DNAinfo Reporter/Producer

MANHATTAN — The Whitney Museum of American Art will soon break ground on a new Meatpacking District location after 25 years of failed attempts at expansion, the New York Times reported.

The board agreed on the plan for a downtown Whitney Tuesday afternoon, in a unanimous vote held at the Standard Hotel, blocks from 820 Washington St. where the museum is to be built, the Times said.

“A year from now we will be breaking ground,” Whitney director Adam D. Weinberg confirmed for the paper.

The six story building near the Gansevoort Street entrance of the High Line park will include 50,000 square feet of indoor gallery space, 13,000 square feet of rooftop space for exhibitions, a research library, classrooms and an indoor/outdoor performance space, the Times said.

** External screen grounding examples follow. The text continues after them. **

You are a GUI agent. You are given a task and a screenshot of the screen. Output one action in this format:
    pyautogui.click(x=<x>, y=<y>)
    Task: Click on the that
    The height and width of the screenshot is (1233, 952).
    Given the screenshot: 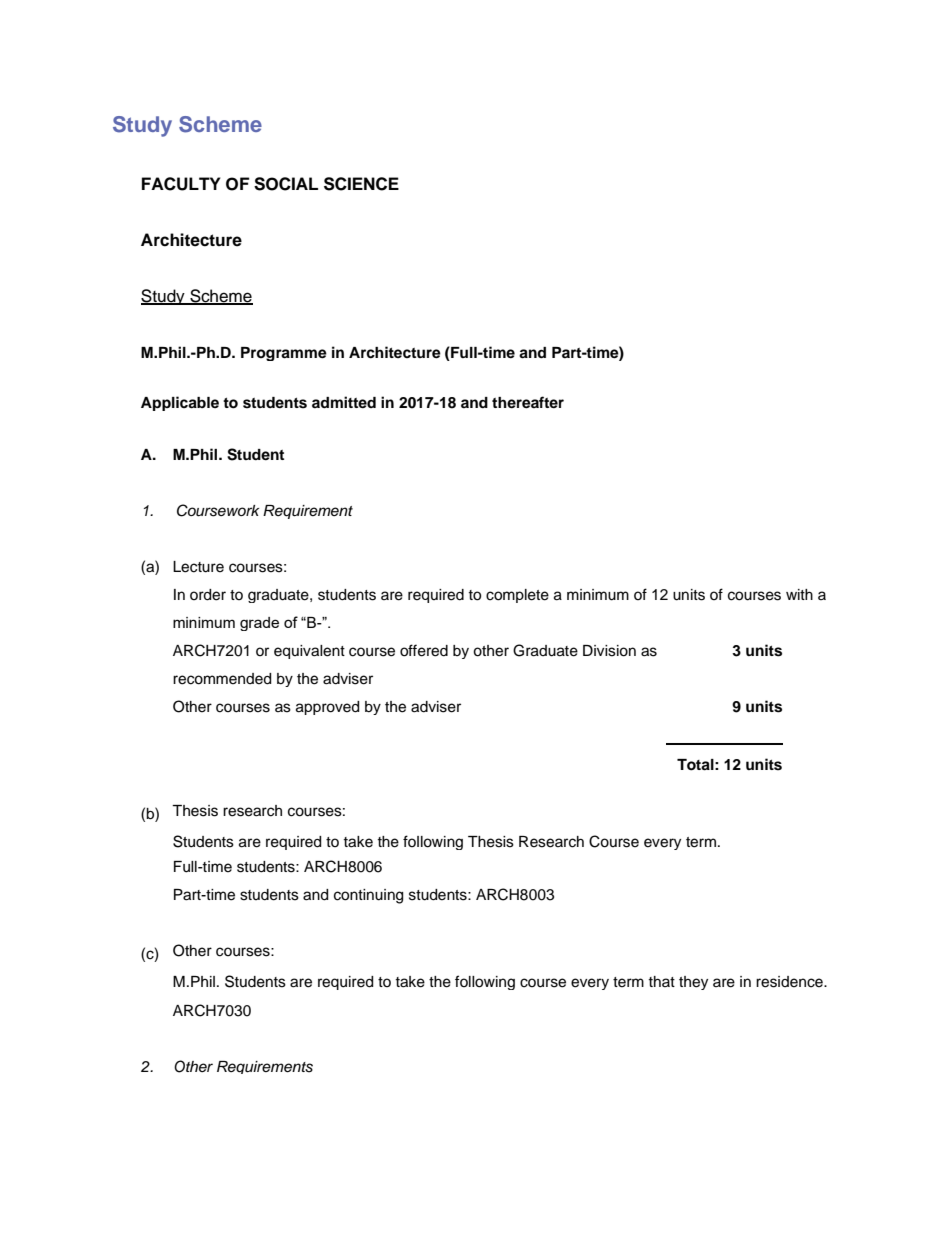 What is the action you would take?
    pyautogui.click(x=661, y=981)
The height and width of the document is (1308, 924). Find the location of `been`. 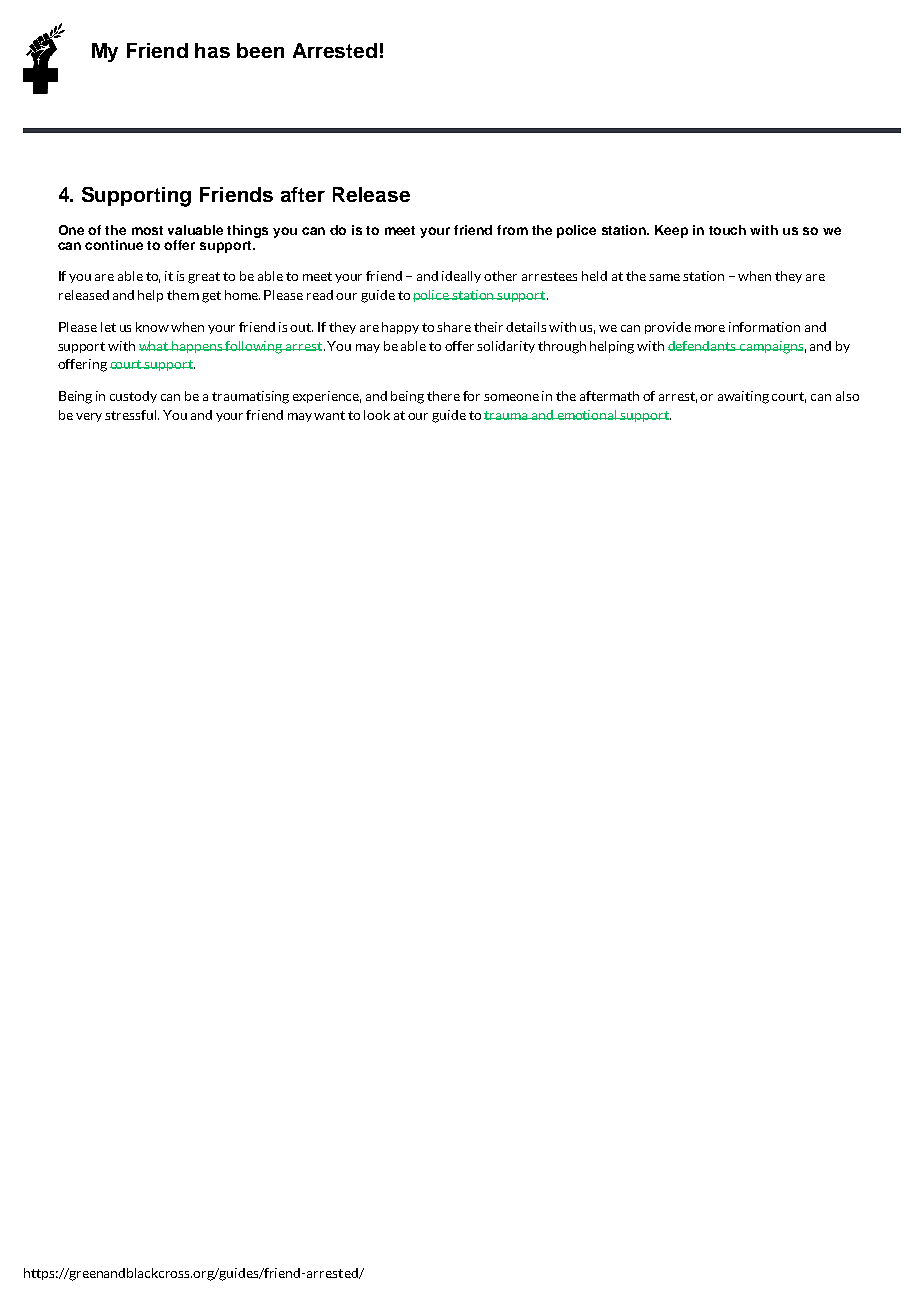

been is located at coordinates (260, 50).
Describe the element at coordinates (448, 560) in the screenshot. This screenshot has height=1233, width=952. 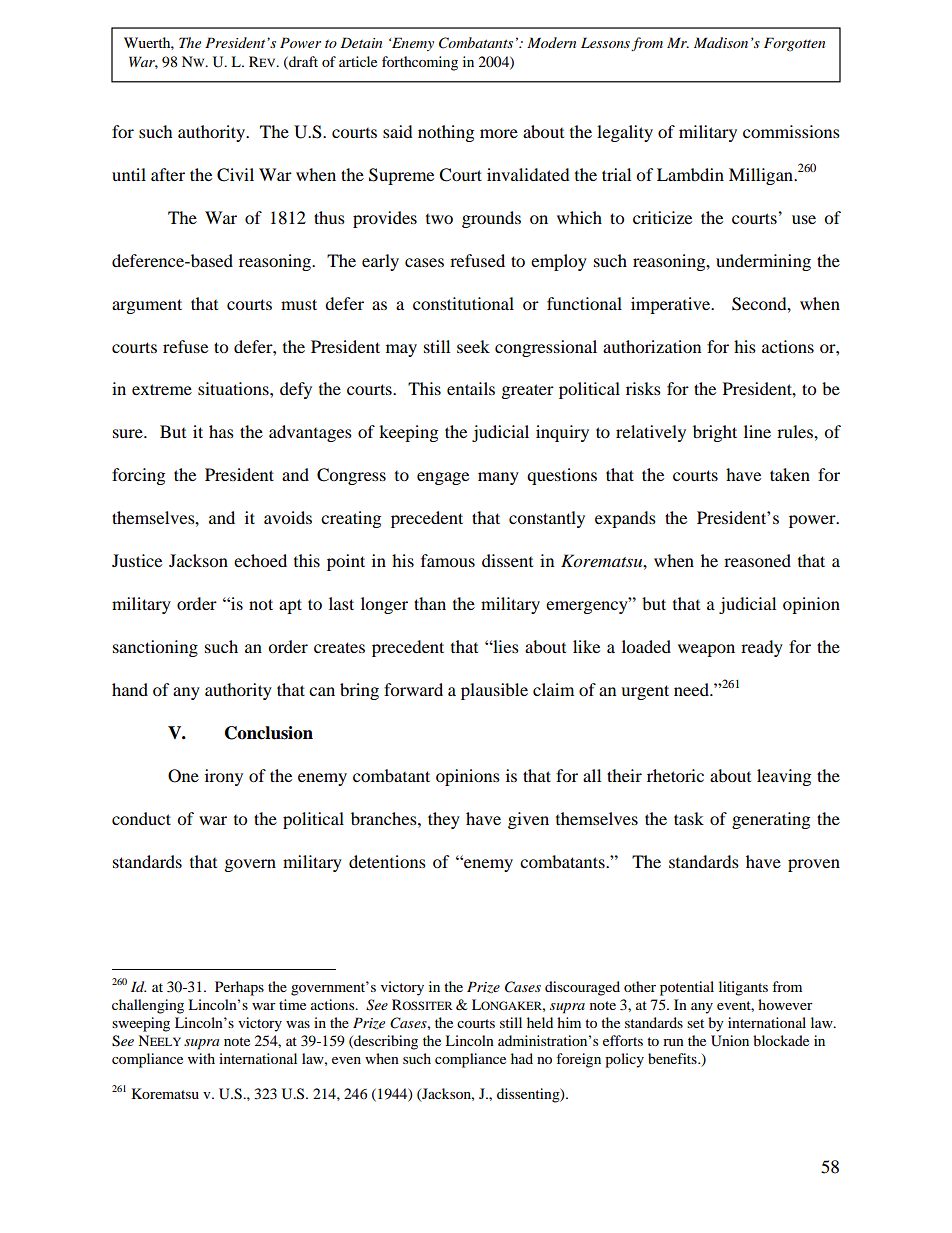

Designed by architect Renzo Piano, it will be the largest column-free art space in the city when it opens in 2015, the paper noted.

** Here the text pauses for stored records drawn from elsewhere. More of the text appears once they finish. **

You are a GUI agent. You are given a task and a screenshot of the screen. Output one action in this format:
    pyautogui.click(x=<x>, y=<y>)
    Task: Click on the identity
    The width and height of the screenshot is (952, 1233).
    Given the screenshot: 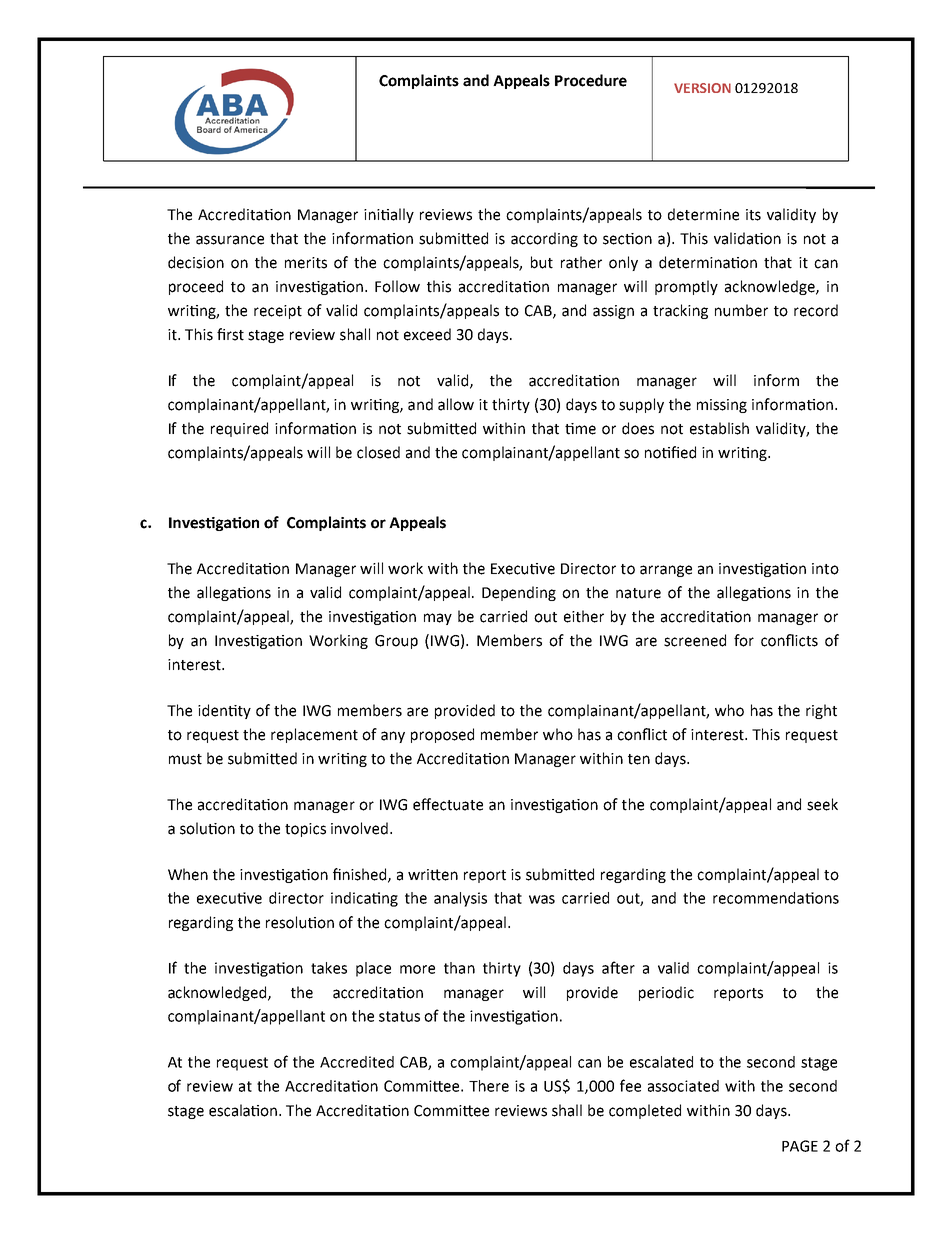 What is the action you would take?
    pyautogui.click(x=224, y=711)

Though the museum has already raised $372 million for the new building, they will need an estimated $308 million in additional funds, the Times said.

While they expect to earn $100 million from the sale of a group of brownstones, which are adjacent to the museum's original location, the Whitney might need to take on a partner to afford the expansion, the Times noted.

To this end, the museum is in talks with the Metropolitan Museum of Art to temporarily house their modern and contemporary collections in the Whitney's uptown space while the Met renovates those galleries, according to the Times.

The extra square footage provided by the downtown addition will provide much needed gallery space for the Whitney's 18,000 piece collection. In the current space there is only enough room to display 150 works, according to the Times.

As a result, many of the larger pieces have never been displayed, the paper noted.